**Your task:** Render the lines from the one containing "1460x676 pixels." through the one containing "Action: 266,586", both included, as a JSON list of strings with one string per line, skipping blank lines and leaving out the pictures.
=== Data records ===
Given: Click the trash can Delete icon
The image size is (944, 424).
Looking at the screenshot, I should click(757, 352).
===
=== Data records ===
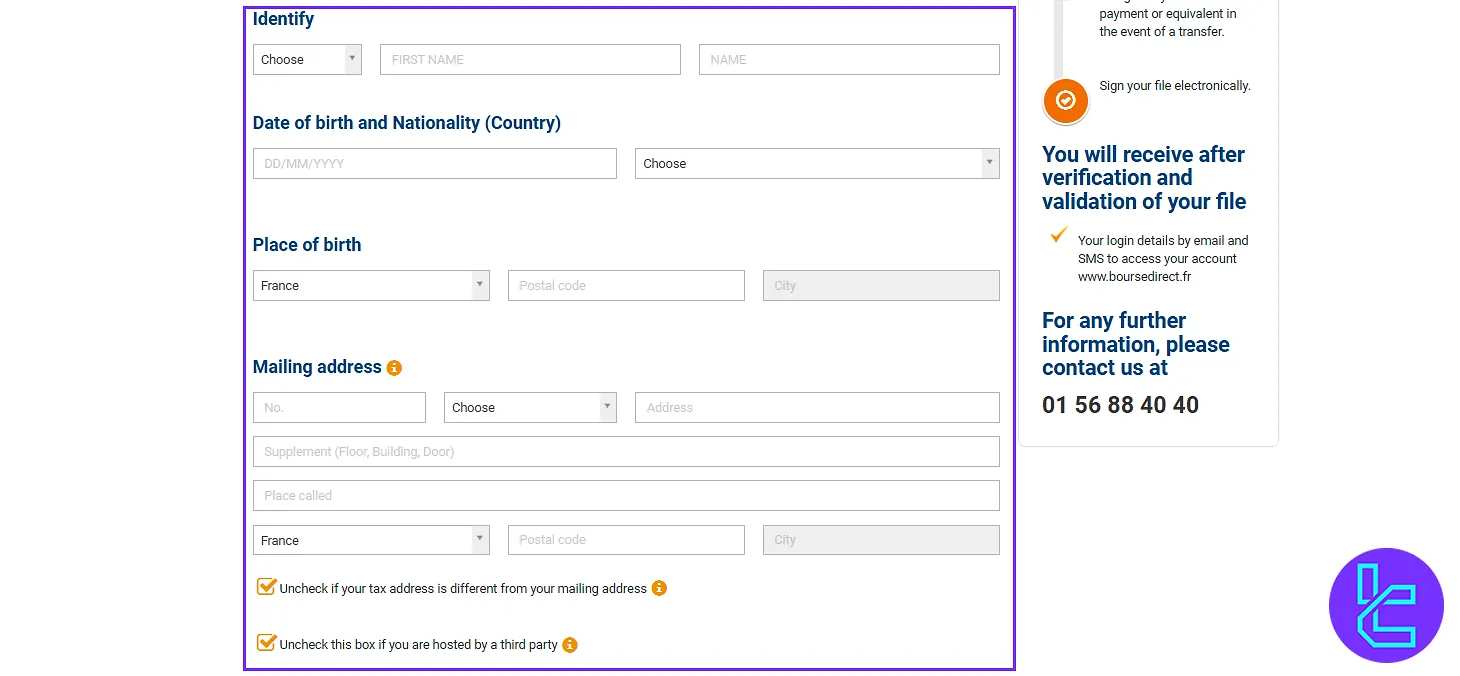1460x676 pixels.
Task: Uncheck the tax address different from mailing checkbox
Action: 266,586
===
=== Data records ===
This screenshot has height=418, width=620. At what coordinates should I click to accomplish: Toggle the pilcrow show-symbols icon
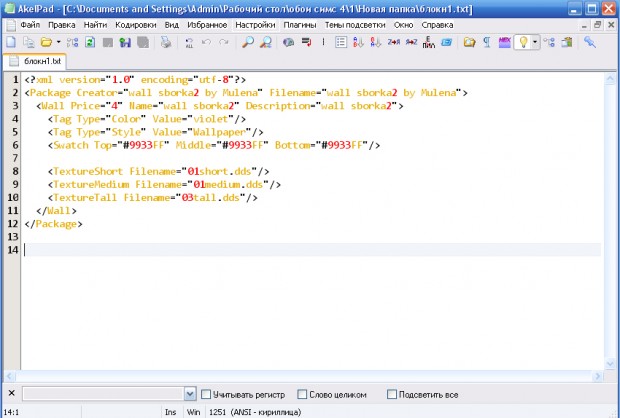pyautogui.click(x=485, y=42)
===
**Output for this exercise:**
[
  "1460x676 pixels.",
  "Task: Uncheck the tax address different from mailing checkbox",
  "Action: 266,586"
]